Ground Up

The Daily Record's real estate blog

Maryland provides $3M Lexington Market loan

Seawall Development’s planned $40 million transformation of Lexington Market has received a $3 million bridge loan from Maryland.

The Department of Housing and Community Development provided the loan through its Neighborhood BusinessWorks program.

“We are proud to support the revitalization of the historic Lexington Market, which will create hundreds of jobs and support the long-term well-being of the surrounding community,” Gov. Larry Hogan said in a statement. “This transformative project draws upon the market’s rich legacy and points to a bright future for downtown Baltimore.”

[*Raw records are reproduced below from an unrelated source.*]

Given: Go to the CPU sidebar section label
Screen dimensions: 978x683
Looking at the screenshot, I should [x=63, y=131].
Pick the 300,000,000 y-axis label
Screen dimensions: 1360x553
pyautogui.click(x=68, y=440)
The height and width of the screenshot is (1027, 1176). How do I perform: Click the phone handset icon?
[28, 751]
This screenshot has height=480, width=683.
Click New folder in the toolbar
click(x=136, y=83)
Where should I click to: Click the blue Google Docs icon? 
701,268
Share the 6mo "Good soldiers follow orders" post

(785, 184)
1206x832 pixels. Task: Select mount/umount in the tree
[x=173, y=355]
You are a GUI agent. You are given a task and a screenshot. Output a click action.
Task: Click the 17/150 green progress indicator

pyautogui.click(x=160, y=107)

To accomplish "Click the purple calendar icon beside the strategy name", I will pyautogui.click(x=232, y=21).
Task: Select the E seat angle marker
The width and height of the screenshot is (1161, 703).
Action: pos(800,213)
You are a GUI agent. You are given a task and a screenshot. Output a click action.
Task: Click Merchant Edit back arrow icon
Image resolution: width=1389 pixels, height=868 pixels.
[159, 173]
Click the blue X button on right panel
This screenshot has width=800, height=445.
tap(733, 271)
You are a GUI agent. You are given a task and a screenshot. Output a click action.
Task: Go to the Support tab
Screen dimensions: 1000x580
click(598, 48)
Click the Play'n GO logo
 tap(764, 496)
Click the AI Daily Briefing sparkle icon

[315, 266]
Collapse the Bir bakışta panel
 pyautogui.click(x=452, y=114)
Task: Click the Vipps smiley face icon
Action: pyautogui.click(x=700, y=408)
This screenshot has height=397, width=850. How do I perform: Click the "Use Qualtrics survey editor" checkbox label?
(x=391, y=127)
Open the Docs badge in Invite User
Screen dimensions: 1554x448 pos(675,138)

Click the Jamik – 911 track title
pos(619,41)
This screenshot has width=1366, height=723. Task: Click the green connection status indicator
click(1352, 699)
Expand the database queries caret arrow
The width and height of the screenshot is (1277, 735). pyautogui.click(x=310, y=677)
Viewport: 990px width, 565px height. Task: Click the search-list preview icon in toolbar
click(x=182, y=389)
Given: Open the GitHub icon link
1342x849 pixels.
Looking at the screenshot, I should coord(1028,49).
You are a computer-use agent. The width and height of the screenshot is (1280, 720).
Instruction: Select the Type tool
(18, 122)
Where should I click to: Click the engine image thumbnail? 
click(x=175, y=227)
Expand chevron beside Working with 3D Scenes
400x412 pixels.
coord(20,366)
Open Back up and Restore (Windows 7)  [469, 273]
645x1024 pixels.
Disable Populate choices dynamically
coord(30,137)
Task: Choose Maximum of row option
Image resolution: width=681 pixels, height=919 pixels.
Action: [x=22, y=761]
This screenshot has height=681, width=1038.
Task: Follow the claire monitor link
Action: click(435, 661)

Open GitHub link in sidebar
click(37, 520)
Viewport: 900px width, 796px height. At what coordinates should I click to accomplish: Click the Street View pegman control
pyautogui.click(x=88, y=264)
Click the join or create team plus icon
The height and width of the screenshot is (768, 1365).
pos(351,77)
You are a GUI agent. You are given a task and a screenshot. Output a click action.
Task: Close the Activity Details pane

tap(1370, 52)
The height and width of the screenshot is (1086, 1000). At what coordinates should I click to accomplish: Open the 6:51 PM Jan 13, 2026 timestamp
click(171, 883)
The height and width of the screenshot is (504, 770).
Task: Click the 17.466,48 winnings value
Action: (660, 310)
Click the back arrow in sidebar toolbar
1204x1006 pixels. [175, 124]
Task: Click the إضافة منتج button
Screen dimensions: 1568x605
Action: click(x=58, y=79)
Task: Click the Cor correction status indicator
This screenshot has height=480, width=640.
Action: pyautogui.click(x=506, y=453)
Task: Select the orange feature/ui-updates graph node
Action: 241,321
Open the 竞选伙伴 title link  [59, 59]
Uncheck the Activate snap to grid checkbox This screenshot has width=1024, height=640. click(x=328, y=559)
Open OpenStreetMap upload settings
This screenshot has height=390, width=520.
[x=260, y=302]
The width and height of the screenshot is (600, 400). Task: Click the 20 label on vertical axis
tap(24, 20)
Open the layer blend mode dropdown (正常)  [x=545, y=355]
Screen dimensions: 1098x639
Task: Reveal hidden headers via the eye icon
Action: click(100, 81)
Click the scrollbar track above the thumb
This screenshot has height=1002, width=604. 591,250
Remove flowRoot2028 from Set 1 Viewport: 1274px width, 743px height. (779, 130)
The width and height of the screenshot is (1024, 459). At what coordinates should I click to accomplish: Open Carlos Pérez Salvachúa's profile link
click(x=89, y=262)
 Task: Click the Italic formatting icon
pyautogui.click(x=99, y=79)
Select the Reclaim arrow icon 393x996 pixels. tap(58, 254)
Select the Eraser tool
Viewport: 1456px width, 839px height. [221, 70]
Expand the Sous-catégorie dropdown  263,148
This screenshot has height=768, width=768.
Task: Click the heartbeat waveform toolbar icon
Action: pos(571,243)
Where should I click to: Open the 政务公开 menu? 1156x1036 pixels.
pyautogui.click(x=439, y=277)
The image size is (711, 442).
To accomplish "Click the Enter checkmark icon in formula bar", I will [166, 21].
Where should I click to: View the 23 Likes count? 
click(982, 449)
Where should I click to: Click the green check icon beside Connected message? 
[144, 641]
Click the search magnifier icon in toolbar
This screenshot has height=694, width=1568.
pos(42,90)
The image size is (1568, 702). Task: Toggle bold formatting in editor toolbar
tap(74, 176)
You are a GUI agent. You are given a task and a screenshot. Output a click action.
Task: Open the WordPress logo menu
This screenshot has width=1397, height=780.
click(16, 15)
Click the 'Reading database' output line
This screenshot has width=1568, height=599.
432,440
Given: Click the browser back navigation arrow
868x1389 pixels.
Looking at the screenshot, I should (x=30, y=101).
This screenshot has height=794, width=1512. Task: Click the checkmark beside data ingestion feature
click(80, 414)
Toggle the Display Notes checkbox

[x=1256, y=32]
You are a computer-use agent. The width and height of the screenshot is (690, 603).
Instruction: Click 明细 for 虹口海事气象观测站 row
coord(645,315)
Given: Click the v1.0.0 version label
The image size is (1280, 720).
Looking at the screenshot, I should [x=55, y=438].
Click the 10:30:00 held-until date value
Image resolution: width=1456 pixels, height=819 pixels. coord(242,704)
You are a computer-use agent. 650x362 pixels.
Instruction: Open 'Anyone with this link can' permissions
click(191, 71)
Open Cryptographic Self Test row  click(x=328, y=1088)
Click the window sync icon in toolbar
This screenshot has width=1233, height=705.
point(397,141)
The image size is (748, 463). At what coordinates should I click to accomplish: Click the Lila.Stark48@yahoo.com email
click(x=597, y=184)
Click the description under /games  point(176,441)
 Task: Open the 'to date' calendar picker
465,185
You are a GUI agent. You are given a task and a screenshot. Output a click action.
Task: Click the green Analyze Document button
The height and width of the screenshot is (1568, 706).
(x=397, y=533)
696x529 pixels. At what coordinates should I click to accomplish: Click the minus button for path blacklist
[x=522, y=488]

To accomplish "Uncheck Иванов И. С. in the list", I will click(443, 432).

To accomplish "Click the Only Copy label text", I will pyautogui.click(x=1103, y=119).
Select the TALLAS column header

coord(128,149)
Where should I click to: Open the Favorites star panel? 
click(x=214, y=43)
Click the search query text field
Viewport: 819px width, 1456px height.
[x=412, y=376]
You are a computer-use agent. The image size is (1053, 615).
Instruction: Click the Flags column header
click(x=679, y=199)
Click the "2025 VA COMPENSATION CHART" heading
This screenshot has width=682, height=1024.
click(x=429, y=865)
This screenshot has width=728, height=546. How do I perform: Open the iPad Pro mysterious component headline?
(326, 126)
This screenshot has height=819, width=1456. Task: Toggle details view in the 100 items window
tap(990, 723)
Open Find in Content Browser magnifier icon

Seawall Principal Thibault Manekin told the Baltimore Development Corp.’s board in October his firm was completing financing for the project. Funding for the project, he said, included $30 million in New Market Tax Credits and an $11 million loan from Fulton Bank.

Construction of a new Lexington Market building is expected to start in the first quarter of this year. The new building, inspired by the Time Out Market in Lisbon, Portugal, is expected to be delivered in late 2021.

The new structure will be placed on a lot next to the current market’s arcade building. When the new building is finished Seawall intends to raze the arcade to make way for a pedestrian thoroughfare on Lexington Street.

Revitalizing the market includes changing the vendor mix. Philadelphia’s Reading Terminal provided the model for the blend of merchants that Seawall is seeking in the new market. The company has also solicited input from residents on putting together a mix of vendors that reflects the city’s overall diversity.

The longest continually operating public market in the nation, Lexington Market has struggled in recent years. Business has been hurt by crime in the area and worries over sanitary conditions, perhaps most vividly highlighted by a viral video of a rat scurrying in a case of baked goods in the market.

As of October there were 55 vendors operating in Lexington Market, a decline from 153 six years ago, according to Seawall.